Após a saída traumática, para o governo, de Sergio Moro do Ministério da Justiça, o novo titular da pasta, o ex-advogado-Geral da União André Mendonça, tomou posse prometendo tudo aquilo que o presidente Jair Bolsonaro queria: alinhamento total com o chefe do Executivo, a quem chamou de “profeta do combate à criminalidade”. O comandante do Planalto devolveu o elogio, chamando o advogado, que é pastor, de “terrivelmente evangélico”.

Mendonça deixou claro que quem manda é o presidente, e que ele será apenas um instrumento, uma peça. “Vossa Excelência tem sido, há 30 anos, um profeta no combate à criminalidade. Hoje (ontem), esse ministro da Justiça assume o compromisso de lutar pelos ideais de uma vida que o senhor tem combatido”, afirmou.

Ao elogiar Mendonça e dizer que ele poderá formar a equipe de acordo com o seu entendimento, o presidente fez uma ressalva. “Uma das posições importantes, que quem nomeia sou eu, é o diretor-geral da Polícia Federal”, destacou.

Para Mendonça, não houve qualquer menção de “carta branca” ou “porteira fechada”, como Bolsonaro costuma dizer a ministros. Moro, agora considerado por apoiadores irrestritos do presidente como um traidor, não foi ao evento, tampouco houve qualquer citação ao nome dele, nem da parte do presidente nem do sucessor dele na pasta. Ainda que Bolsonaro tenha deixado claro que a indicação da PF é dele, o novo chefe da Justiça e Segurança Pública ressaltou: “Cobre de nós mais operações da Polícia Federal”.

O novo ministro da Justiça afirmou que a intenção é de uma integração constante entre os dois. “Vamos trabalhar com diálogo, seriedade, integridade, comunicação, interação, onde nenhum de nós é mais importante do que o outro, mas o grande ator é o povo”, disse. E completou: “O povo o elegeu para isso, e eu serei o fiel missionário dessa mensagem”. Ele deixou claro que está disposto sempre a prestar contas “não só ao chefe da nação, mas a todo povo brasileiro”.

Retaguarda jurídica

De acordo com Mendonça, a atuação dele será “técnica e imparcial”. Disse, no início do discurso que, de antemão, gostaria de fazer alguns compromissos com a nação. Falou sobre luta contra a corrupção, crime organizado, tráfico de drogas e armas e abuso sexual contra crianças e adolescentes.

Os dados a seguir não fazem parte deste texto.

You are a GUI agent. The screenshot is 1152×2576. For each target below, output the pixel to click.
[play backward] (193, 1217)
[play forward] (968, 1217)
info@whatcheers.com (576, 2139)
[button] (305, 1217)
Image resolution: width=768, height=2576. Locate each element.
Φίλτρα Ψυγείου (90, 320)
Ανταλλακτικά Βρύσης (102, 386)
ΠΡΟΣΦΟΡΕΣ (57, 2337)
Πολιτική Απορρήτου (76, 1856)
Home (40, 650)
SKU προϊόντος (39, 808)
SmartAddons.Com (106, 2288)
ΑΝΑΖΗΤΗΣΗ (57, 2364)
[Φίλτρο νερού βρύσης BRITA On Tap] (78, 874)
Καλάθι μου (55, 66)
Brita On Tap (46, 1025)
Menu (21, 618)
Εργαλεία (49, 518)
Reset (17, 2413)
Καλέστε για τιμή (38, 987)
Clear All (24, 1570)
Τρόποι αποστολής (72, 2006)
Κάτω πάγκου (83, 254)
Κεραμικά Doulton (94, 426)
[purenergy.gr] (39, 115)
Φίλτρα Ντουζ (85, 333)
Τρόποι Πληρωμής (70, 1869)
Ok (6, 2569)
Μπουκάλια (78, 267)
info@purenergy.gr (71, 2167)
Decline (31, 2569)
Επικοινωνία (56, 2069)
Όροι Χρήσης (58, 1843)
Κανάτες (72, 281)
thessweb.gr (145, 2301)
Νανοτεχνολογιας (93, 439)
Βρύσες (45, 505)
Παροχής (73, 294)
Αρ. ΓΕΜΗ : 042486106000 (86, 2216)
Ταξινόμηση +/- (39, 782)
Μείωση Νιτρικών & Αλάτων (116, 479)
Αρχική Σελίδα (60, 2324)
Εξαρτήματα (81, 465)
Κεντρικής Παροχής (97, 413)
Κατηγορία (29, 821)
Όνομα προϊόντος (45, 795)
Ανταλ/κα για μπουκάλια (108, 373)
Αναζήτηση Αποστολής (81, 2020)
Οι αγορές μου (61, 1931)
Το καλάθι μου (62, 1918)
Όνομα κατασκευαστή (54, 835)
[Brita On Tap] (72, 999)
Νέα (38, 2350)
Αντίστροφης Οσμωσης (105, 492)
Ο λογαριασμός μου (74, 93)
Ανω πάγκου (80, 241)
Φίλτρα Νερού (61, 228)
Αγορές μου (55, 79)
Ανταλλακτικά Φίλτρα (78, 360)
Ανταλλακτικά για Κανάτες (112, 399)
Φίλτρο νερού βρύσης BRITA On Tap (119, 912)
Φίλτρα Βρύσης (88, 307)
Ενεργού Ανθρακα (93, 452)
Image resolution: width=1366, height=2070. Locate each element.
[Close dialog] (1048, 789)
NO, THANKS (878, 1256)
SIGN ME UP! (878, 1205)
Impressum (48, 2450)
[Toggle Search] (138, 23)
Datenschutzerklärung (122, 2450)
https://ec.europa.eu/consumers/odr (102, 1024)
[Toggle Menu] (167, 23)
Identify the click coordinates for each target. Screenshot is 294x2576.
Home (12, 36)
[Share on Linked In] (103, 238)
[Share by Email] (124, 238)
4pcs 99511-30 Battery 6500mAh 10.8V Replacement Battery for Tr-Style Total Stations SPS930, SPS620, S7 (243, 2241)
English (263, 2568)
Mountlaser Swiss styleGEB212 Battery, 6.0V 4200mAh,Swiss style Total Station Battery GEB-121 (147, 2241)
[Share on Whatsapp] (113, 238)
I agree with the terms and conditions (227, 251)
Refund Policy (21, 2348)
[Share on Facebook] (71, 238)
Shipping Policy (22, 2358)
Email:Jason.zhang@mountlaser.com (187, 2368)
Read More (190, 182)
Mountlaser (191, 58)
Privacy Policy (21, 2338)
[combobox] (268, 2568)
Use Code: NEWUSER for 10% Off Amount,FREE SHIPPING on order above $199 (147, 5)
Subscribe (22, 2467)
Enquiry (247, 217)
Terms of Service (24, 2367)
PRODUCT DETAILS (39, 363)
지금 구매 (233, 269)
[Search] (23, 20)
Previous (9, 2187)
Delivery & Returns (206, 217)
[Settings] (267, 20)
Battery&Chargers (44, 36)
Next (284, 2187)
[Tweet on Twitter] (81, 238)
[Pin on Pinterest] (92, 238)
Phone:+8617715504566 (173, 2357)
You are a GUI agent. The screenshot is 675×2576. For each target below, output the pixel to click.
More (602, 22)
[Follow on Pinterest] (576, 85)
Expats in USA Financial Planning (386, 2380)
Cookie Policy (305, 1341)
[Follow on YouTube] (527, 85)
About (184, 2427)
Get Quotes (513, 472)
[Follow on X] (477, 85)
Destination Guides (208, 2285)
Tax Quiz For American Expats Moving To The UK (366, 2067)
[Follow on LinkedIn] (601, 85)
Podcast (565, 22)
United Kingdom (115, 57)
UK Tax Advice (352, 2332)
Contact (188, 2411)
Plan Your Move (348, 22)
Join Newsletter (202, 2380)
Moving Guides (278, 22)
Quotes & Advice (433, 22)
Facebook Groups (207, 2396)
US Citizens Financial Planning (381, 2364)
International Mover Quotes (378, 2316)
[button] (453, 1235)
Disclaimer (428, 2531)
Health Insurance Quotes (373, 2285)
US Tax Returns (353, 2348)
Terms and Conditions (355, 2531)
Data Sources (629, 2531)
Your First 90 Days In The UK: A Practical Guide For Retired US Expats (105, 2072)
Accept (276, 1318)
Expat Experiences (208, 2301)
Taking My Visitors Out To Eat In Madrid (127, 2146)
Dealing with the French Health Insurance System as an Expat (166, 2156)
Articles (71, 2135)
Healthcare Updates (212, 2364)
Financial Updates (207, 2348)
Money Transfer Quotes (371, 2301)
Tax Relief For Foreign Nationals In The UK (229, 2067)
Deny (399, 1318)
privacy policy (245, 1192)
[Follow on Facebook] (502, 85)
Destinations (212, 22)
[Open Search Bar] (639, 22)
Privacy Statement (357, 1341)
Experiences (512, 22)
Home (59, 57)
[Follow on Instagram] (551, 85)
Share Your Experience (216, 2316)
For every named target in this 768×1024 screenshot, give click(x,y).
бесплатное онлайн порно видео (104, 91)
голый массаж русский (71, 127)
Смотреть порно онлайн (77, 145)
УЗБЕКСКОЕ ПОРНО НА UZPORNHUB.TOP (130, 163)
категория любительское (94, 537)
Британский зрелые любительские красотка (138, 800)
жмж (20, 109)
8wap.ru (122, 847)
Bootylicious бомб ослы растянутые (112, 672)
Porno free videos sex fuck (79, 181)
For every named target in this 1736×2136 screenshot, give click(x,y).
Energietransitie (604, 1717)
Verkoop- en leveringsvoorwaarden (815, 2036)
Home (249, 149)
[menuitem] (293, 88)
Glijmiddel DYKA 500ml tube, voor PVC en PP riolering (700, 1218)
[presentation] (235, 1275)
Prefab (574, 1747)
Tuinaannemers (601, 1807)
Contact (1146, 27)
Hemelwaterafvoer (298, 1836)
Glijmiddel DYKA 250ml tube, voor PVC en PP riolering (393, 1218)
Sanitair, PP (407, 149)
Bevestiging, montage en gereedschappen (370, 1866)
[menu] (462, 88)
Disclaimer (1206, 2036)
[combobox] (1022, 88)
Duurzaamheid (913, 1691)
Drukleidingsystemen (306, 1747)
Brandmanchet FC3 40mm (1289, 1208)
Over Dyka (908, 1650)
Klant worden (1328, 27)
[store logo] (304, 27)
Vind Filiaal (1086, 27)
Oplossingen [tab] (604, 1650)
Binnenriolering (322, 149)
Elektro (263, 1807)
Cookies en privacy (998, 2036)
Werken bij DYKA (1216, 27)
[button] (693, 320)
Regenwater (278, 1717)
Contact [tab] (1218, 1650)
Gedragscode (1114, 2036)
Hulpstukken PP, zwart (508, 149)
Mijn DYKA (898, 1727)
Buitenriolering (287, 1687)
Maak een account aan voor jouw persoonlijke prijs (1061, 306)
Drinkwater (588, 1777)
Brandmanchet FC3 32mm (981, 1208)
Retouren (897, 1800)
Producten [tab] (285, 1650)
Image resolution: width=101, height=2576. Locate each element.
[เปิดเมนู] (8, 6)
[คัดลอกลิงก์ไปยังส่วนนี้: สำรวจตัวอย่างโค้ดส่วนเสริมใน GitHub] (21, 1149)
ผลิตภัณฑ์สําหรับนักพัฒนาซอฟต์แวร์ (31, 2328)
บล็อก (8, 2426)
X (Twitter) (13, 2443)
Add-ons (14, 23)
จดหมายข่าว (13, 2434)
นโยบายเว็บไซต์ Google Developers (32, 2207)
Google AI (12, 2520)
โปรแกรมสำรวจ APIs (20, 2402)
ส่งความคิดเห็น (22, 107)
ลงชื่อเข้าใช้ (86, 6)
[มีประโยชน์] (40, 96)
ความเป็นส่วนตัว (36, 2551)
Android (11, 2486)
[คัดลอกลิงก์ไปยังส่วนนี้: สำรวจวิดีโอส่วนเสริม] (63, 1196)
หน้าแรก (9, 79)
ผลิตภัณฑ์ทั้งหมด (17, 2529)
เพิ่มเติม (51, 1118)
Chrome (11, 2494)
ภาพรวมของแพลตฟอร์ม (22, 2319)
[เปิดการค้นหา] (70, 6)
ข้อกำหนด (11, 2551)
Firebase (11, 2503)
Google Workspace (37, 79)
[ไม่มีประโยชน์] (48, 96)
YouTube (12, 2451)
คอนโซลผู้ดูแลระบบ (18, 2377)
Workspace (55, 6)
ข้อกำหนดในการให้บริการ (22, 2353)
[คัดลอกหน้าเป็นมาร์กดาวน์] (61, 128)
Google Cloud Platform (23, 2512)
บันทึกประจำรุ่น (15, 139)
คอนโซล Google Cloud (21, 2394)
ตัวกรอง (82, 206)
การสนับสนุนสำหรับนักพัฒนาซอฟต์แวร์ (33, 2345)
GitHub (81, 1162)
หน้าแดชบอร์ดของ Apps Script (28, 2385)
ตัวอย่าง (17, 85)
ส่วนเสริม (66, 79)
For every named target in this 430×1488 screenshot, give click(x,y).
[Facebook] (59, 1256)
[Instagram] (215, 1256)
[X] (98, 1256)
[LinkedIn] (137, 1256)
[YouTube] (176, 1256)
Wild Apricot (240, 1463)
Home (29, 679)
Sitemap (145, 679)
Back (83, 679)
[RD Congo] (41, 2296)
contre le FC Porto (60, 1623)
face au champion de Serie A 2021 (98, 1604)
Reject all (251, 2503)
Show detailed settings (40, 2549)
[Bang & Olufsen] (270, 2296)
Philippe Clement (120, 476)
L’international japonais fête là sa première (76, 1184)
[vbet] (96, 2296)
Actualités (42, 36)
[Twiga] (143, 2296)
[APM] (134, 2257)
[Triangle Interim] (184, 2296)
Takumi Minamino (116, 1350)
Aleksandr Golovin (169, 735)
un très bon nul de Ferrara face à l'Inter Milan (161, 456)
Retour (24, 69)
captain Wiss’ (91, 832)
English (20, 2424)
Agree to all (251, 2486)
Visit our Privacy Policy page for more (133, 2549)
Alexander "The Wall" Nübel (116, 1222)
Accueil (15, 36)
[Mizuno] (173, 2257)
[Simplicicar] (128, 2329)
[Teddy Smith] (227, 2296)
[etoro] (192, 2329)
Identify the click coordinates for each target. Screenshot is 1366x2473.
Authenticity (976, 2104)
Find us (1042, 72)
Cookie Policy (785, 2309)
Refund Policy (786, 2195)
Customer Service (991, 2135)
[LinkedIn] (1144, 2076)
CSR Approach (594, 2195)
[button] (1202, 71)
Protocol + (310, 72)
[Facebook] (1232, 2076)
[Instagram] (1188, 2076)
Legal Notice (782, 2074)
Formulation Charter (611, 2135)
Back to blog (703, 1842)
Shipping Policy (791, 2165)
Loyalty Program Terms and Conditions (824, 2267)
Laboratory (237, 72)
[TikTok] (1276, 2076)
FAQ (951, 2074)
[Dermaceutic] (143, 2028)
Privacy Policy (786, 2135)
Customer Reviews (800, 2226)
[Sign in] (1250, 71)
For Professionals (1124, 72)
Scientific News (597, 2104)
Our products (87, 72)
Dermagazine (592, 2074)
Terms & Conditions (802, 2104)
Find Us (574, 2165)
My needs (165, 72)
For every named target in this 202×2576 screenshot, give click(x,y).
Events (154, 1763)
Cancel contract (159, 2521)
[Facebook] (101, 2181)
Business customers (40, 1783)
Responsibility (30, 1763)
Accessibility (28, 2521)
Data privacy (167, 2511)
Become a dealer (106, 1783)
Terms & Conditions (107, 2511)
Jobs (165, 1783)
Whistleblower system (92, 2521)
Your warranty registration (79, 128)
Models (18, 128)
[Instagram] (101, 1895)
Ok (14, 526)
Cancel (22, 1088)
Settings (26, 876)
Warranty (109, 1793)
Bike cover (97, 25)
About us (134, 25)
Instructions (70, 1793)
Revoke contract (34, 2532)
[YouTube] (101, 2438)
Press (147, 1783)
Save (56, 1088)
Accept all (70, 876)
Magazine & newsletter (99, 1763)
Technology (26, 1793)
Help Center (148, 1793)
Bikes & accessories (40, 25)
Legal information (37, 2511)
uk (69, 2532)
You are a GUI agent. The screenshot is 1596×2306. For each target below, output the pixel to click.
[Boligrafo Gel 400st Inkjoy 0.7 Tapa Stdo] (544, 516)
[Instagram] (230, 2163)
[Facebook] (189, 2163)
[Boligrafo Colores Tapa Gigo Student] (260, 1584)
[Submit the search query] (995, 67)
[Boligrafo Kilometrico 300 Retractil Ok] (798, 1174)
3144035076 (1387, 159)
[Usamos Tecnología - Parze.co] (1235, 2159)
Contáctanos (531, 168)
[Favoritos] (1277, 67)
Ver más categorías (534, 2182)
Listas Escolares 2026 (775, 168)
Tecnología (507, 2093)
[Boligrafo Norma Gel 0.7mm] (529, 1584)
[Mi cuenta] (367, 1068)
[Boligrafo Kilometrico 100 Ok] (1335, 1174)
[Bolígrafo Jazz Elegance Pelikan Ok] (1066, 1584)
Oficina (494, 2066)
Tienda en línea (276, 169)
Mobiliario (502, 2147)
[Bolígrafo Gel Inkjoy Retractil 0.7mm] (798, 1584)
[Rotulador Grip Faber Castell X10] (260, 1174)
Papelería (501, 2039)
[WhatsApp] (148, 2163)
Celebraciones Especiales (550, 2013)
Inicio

O advogado frisou, ainda, a importância das forças de segurança, chamando os integrantes de heróis e prometendo buscar “retaguarda jurídica e valorização”. “Essas pessoas têm de ser valorizadas. Temos de reconhecer o valor dos agentes de segurança e vamos trabalhar para esse fortalecimento, dando princípios de autonomia, independência, responsabilidade, integridade, transparência e controle.”

Mendonça também pontuou as ações integradas com estados e municípios, dizendo que a criminalidade não é mais um sistema hierarquizado. “Não se faz o combate à criminalidade em rede se não envolver estados, municípios e até outros países”, pregou.

Agradecimento

André Mendonça agradeceu ao ministro da Secretaria-Geral da Presidência, Jorge Oliveira, que estava sendo cotado para assumir o cargo de ministro da Justiça. Disse que ele “tem sido exemplo de integridade, sobriedade”. Nesse momento, Bolsonaro se levantou para aplaudir Oliveira, e foi seguido pelo restante dos presentes. “O senhor tem aberto mão de oportunidades para melhor servir o Brasil. Se tem alguém que tem ministrado Justiça, nesta Esplanada, é o senhor.”